Material for the task:
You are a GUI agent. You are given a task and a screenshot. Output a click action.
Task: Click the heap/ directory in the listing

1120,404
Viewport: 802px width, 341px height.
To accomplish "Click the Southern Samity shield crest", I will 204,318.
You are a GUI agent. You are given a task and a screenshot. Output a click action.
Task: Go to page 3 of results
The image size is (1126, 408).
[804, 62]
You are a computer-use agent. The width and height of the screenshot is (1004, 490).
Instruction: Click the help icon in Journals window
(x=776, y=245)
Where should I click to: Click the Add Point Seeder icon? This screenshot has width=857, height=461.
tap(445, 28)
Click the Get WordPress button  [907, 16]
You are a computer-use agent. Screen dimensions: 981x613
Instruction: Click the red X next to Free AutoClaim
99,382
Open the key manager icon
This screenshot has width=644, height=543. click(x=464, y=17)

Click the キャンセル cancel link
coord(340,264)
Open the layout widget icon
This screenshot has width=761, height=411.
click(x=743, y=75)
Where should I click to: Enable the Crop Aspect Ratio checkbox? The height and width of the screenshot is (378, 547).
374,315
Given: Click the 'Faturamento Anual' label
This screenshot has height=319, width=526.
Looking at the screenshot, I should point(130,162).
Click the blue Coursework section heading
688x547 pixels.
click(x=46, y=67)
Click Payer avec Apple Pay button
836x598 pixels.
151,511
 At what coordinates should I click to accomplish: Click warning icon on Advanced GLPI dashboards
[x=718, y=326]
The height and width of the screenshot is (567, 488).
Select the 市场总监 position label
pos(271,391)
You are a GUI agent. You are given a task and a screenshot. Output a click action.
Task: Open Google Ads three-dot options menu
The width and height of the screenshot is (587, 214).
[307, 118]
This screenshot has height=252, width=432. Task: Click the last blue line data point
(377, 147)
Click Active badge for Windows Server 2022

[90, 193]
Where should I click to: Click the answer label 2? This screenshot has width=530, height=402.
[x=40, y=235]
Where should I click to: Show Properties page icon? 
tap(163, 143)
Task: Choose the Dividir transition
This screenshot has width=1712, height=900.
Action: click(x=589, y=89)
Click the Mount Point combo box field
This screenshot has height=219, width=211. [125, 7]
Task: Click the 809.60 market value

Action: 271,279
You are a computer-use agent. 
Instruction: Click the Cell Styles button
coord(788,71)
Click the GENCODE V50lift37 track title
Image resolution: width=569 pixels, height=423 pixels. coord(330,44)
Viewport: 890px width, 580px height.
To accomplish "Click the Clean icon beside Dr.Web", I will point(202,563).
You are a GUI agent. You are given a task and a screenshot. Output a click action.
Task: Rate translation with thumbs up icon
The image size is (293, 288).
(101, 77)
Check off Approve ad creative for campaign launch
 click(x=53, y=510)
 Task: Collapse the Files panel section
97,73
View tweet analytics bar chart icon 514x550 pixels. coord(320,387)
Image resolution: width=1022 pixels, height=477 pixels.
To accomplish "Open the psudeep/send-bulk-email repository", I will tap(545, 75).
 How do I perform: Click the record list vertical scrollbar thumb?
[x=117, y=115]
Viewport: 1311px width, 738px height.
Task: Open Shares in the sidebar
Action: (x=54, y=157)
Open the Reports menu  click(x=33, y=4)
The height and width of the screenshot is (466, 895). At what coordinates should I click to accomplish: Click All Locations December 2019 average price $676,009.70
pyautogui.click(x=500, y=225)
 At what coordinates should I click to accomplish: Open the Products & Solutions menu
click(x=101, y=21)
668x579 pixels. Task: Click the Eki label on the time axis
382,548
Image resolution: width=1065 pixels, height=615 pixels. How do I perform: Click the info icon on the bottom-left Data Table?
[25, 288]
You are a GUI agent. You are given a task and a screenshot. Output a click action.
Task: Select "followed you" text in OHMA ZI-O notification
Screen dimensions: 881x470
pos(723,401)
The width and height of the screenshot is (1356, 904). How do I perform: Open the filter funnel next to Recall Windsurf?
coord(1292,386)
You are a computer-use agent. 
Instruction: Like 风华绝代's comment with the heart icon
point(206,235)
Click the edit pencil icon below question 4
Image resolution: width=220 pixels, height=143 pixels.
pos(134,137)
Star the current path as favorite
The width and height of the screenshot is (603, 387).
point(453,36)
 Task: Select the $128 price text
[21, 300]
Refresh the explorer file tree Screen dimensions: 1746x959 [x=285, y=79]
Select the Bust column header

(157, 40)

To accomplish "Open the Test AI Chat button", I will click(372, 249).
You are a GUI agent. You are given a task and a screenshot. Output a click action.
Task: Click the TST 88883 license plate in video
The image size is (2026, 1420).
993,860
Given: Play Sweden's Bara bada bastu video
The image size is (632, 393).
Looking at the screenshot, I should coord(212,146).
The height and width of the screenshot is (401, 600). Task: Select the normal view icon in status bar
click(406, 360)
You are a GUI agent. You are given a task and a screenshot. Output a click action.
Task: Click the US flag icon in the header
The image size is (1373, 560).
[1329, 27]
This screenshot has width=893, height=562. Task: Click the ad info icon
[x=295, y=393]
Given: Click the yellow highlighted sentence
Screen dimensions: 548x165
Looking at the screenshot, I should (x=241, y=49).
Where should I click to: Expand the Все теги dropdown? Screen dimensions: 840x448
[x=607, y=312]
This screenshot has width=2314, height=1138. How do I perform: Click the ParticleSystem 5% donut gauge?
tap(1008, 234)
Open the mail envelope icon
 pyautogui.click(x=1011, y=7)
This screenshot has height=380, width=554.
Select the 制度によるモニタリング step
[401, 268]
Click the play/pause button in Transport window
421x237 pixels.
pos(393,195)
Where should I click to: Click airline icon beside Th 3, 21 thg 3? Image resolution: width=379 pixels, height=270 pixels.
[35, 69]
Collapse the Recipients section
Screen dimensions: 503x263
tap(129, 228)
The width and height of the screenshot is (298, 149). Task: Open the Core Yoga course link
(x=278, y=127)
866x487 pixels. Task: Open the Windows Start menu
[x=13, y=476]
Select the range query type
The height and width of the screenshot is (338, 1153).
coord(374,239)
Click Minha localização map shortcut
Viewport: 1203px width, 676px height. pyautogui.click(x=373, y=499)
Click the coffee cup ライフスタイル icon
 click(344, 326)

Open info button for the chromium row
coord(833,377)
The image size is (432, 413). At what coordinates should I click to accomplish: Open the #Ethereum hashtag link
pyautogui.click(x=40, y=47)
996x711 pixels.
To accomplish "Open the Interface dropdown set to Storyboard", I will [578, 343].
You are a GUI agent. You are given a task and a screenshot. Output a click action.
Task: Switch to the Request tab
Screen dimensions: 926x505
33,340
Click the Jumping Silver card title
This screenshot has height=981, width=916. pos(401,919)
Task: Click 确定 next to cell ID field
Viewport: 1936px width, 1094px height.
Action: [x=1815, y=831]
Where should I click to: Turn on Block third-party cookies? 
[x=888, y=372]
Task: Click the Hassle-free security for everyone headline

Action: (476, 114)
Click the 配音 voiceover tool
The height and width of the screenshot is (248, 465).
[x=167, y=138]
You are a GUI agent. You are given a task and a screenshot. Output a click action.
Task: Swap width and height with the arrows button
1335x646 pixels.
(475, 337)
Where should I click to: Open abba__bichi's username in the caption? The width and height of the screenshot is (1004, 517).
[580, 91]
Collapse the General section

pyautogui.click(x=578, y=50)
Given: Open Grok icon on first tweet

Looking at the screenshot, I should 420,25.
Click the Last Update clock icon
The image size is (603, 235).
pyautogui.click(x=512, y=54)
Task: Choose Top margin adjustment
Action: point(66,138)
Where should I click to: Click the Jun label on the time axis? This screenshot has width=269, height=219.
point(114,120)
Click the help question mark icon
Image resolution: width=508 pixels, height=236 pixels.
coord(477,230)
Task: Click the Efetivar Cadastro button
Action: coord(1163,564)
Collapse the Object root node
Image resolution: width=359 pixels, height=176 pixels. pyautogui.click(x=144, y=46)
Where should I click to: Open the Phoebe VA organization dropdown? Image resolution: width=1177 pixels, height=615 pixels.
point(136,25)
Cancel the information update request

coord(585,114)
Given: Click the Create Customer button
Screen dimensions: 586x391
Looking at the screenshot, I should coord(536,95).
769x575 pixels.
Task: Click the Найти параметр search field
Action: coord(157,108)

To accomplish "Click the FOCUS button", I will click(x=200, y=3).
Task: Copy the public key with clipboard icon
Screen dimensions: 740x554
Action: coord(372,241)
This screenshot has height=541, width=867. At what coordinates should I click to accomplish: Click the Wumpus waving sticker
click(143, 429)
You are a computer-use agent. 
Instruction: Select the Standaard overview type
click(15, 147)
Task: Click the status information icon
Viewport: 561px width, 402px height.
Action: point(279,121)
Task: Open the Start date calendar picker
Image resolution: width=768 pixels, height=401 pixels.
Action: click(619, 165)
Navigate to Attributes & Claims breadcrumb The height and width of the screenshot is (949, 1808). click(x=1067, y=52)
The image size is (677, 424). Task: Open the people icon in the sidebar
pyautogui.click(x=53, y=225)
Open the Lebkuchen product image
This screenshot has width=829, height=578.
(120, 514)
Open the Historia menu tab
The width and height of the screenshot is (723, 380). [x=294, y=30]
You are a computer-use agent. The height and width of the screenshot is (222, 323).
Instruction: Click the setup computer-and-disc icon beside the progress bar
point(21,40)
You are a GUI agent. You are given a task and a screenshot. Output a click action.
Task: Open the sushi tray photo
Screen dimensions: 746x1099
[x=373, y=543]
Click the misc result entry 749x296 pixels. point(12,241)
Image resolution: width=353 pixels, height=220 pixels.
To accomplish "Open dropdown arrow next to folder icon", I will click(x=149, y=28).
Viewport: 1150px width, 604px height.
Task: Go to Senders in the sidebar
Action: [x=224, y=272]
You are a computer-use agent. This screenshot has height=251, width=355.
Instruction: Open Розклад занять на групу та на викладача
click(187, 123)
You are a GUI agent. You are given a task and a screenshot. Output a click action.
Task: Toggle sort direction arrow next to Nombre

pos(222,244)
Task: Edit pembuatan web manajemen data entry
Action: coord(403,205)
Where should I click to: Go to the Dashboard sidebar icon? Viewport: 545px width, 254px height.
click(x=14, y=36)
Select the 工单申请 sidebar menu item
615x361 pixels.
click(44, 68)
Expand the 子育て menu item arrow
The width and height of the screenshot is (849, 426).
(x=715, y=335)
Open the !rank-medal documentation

Directions:
Copy the part of the listing above that opens with the line containing "Open the Historia menu tab" and closes with the line containing "click(187, 123)", both included, reproducing each line verbatim.

Written response:
Open the Historia menu tab
The width and height of the screenshot is (723, 380). [x=294, y=30]
You are a computer-use agent. The height and width of the screenshot is (222, 323).
Instruction: Click the setup computer-and-disc icon beside the progress bar
point(21,40)
You are a GUI agent. You are given a task and a screenshot. Output a click action.
Task: Open the sushi tray photo
Screen dimensions: 746x1099
[x=373, y=543]
Click the misc result entry 749x296 pixels. point(12,241)
Image resolution: width=353 pixels, height=220 pixels.
To accomplish "Open dropdown arrow next to folder icon", I will click(x=149, y=28).
Viewport: 1150px width, 604px height.
Task: Go to Senders in the sidebar
Action: [x=224, y=272]
You are a computer-use agent. This screenshot has height=251, width=355.
Instruction: Open Розклад занять на групу та на викладача
click(187, 123)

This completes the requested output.